Sur la légalité de la décision fixant le délai de départ :
21. Aux termes de l'article L. 511-1 du code de l'entrée et du séjour des étrangers et du droit d'asile : " II. - Pour satisfaire à l'obligation qui lui a été faite de quitter le territoire français, l'étranger dispose d'un délai de trente jours à compter de sa notification pour rejoindre le pays dont il possède la nationalité ou tout autre pays non membre de l'Union européenne ou avec lequel ne s'applique pas l'acquis de Schengen où il est légalement admissible. (...) L'autorité administrative peut accorder, à titre exceptionnel, un délai de départ volontaire supérieur à trente jours s'il apparaît nécessaire de tenir compte de circonstances propres à chaque cas. (...) Toutefois, l'autorité administrative peut, par une décision motivée, décider que l'étranger est obligé de quitter sans délai le territoire français (...) ".
22. Le préfet de police a octroyé un délai de trente jours à M. C... pour quitter le territoire français. En dehors d'une demande expresse de l'étranger, les dispositions précitées n'imposent pas au préfet de motiver spécifiquement cette décision.
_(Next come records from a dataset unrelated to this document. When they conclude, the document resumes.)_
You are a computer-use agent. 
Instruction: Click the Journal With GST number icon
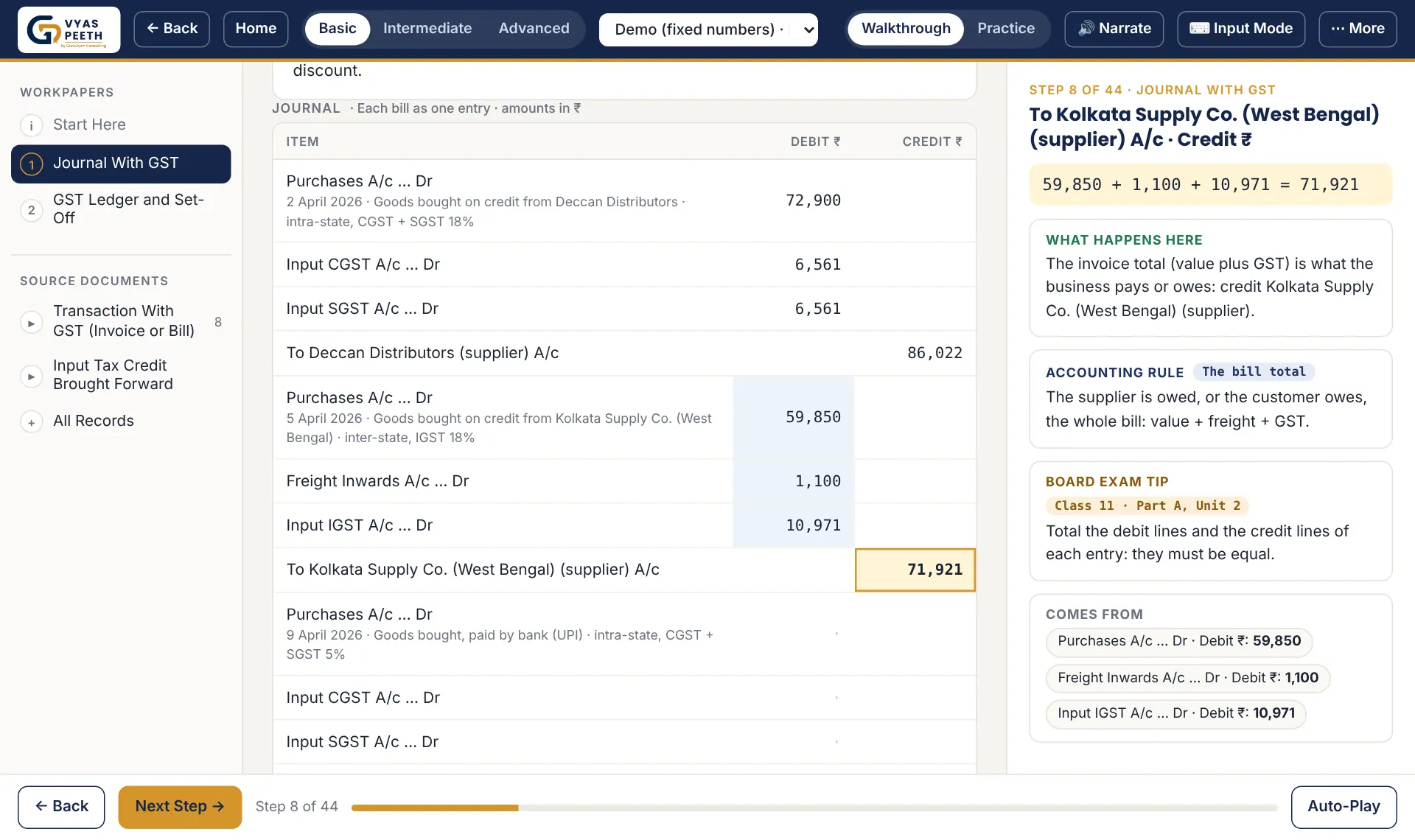click(x=31, y=164)
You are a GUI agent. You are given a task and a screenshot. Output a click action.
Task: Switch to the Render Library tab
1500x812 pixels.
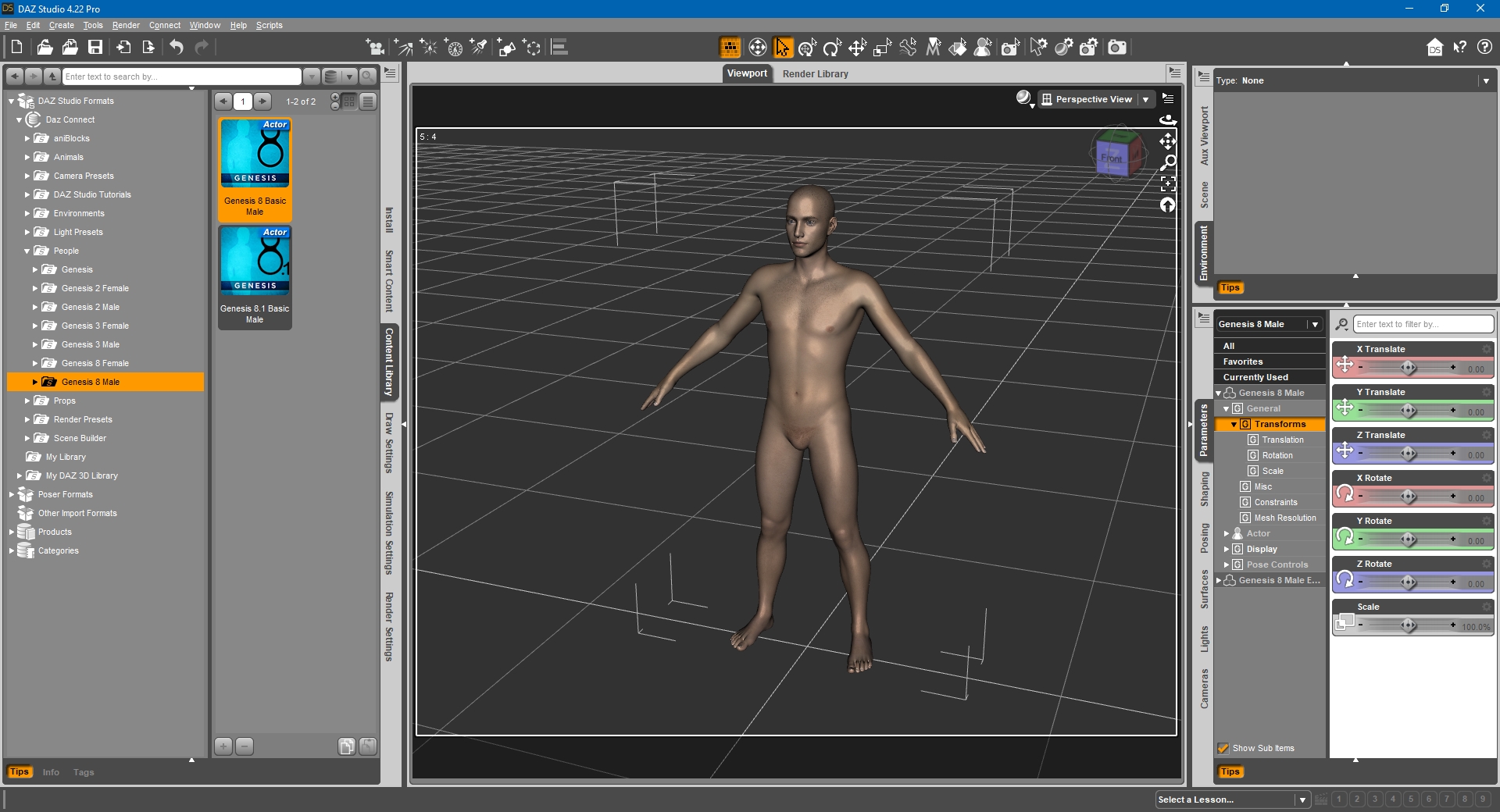(x=815, y=74)
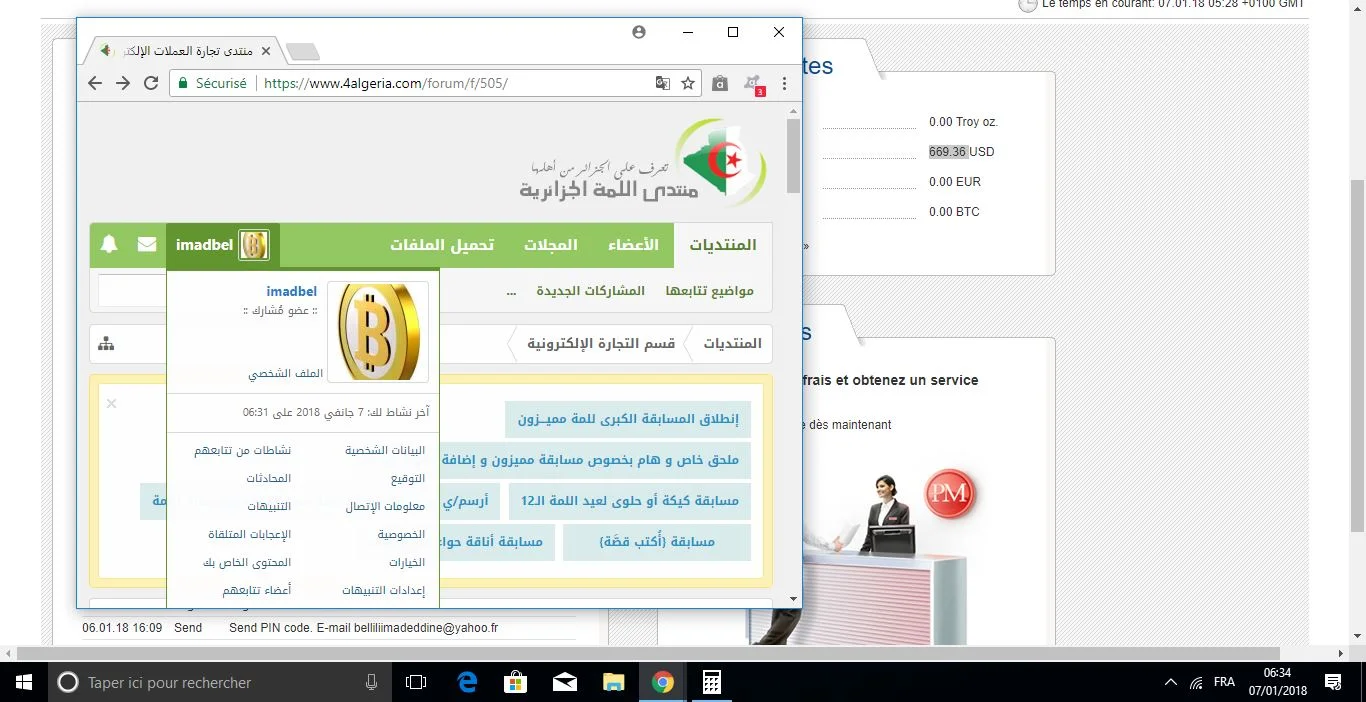Click the Bitcoin avatar thumbnail
This screenshot has width=1366, height=702.
tap(378, 331)
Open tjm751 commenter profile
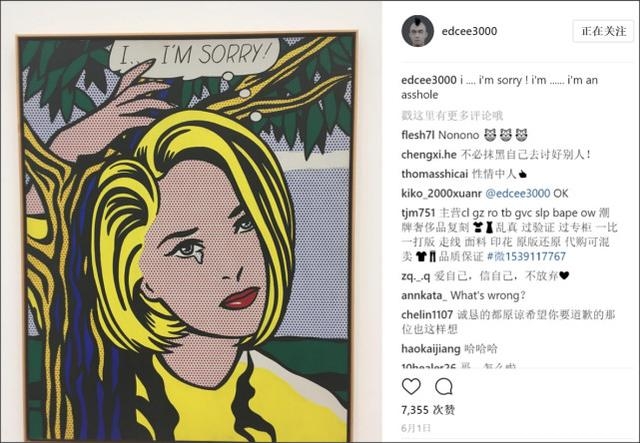The width and height of the screenshot is (640, 443). point(418,213)
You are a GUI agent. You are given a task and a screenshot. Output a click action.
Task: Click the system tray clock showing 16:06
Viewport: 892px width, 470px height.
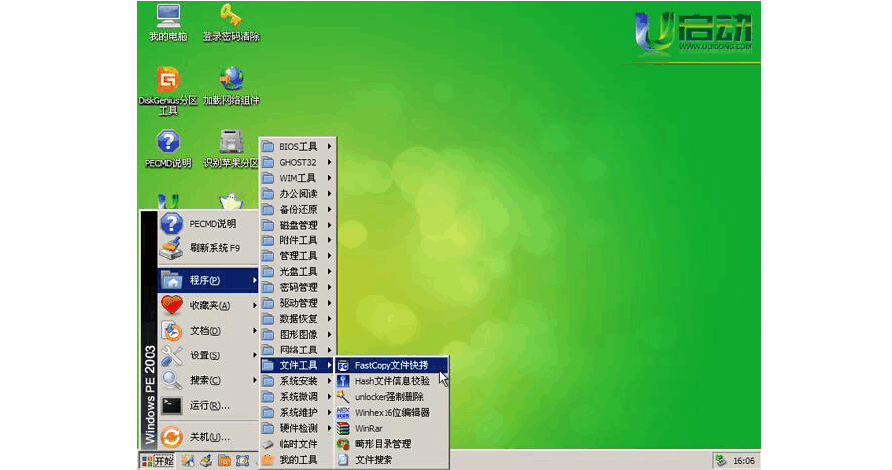pos(743,461)
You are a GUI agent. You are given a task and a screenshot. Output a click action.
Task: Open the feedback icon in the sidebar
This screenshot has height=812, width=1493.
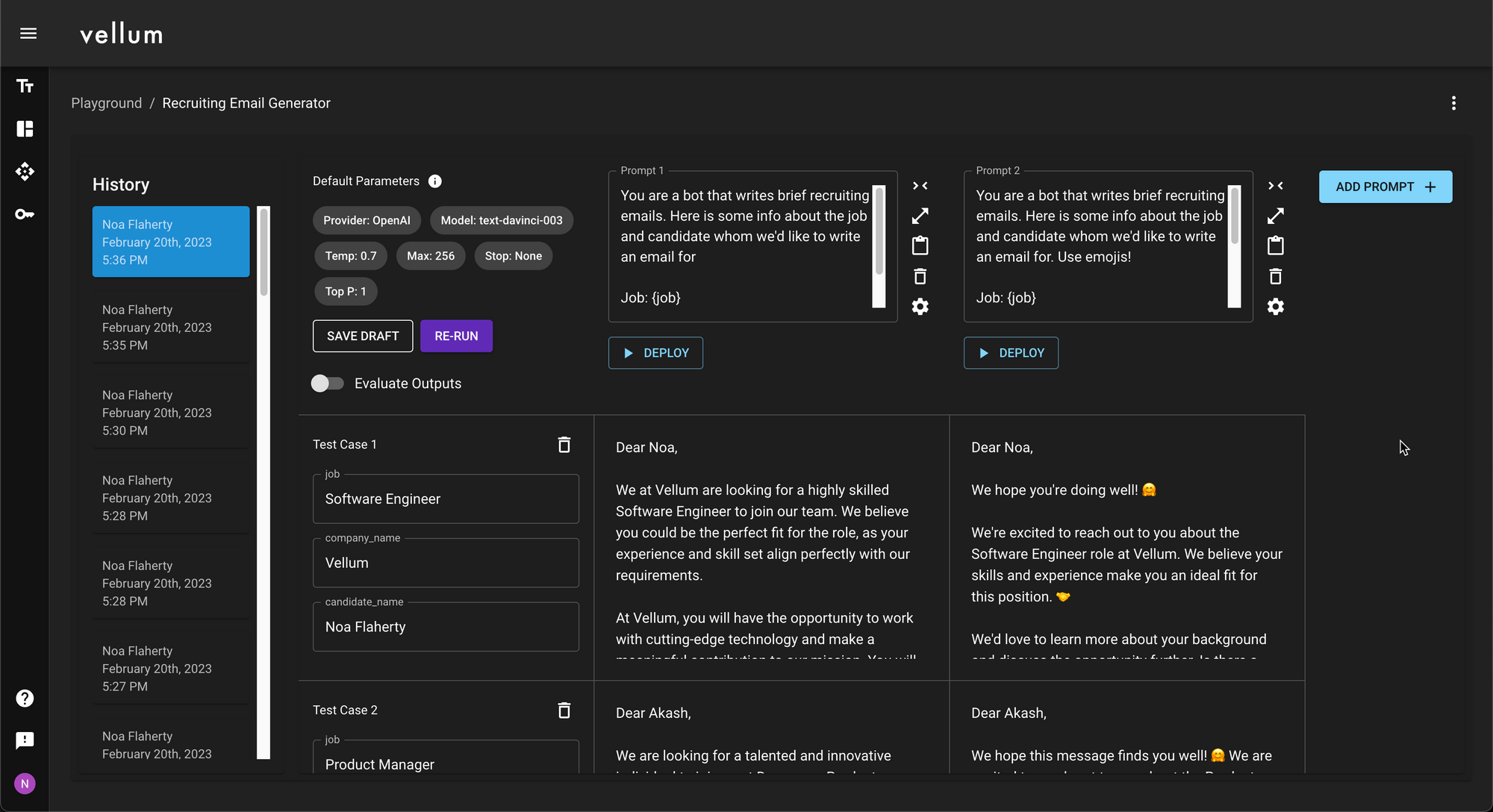25,740
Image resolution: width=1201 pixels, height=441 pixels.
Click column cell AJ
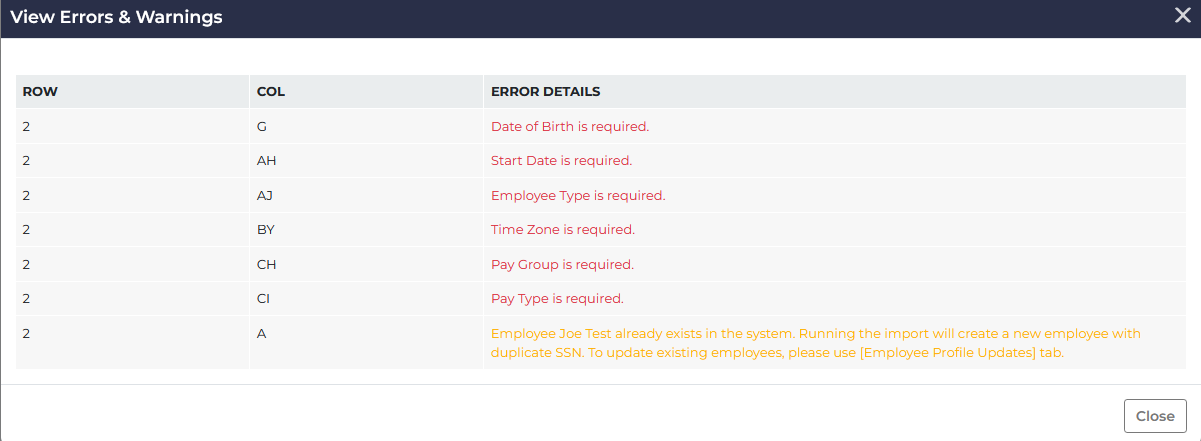coord(265,196)
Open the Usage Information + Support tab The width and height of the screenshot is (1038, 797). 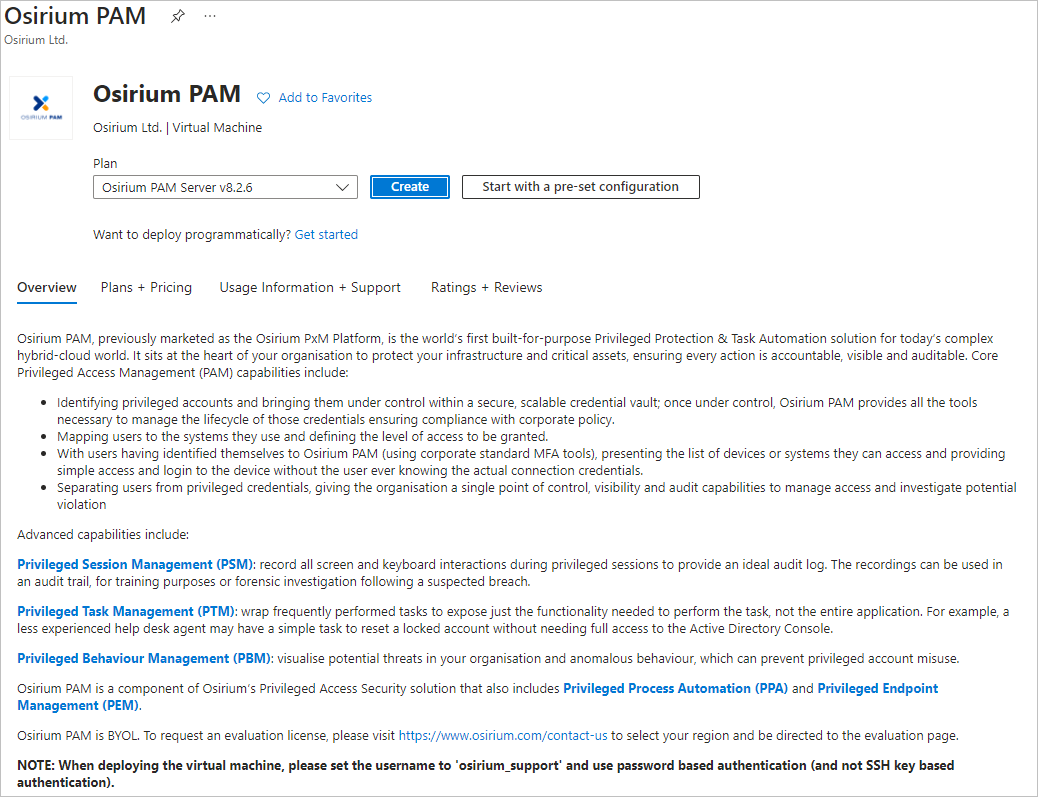[310, 287]
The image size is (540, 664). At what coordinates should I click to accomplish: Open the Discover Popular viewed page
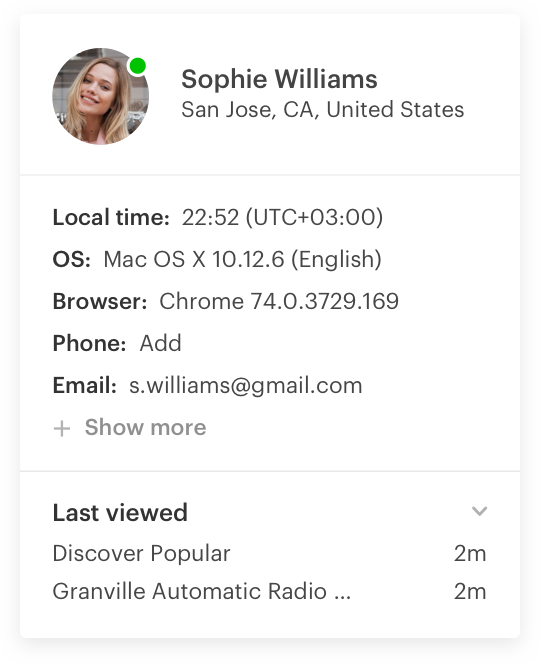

Le requérant ne faisant valoir aucune circonstance particulière, le moyen tiré de l'erreur manifeste d'appréciation doit être écarté.
Sur la légalité de la décision fixant le pays de destination :
23. Ni la décision portant refus de titre de séjour, ni l'obligation de quitter le territoire français n'étant entachées des illégalités alléguées, le moyen tiré de l'illégalité de ces décisions, invoqué à l'appui des conclusions dirigées contre la décision fixant le pays de destination, doit être écarté.
24. Il résulte de tout ce qui précède que le préfet de police est fondé à soutenir que c'est à tort que, par le jugement attaqué, le tribunal administratif de Paris a annulé son arrêté du 25 juin 2019.
DÉCIDE :
Article 1er : Le jugement n° 2009868/2-1 du 15 décembre 2020 du tribunal administratif de Paris est annulé.
Article 2 : La demande présentée par M. C... devant le tribunal administratif de Paris est rejetée.
Article 3 : Le présent arrêt sera notifié à M. D... C... et au ministre de l'intérieur.
Copie en sera adressée pour information au préfet de police.
Délibéré après l'audience publique du 18 mai 2021 à laquelle siégeaient :
- M. Bernier, président-assesseur, assurant la présidence de la formation de jugement en application de l'article R. 222-26 du code de justice administrative,
- Mme Jayer, premier conseiller,
- Mme B..., premier conseiller.
Rendu public par mise à disposition au greffe le 11 juin 2021.
Le rapporteur,
G. B...Le président de la formation de jugement,
Ch. BERNIER
Le greffier,
E. MOULIN
La République mande et ordonne au ministre de l'intérieur, en ce qui le concerne, et à tous huissiers de justice à ce requis, en ce qui concerne les voies de droit commun, contre les parties privées, de pourvoir à l'exécution de la présente décision.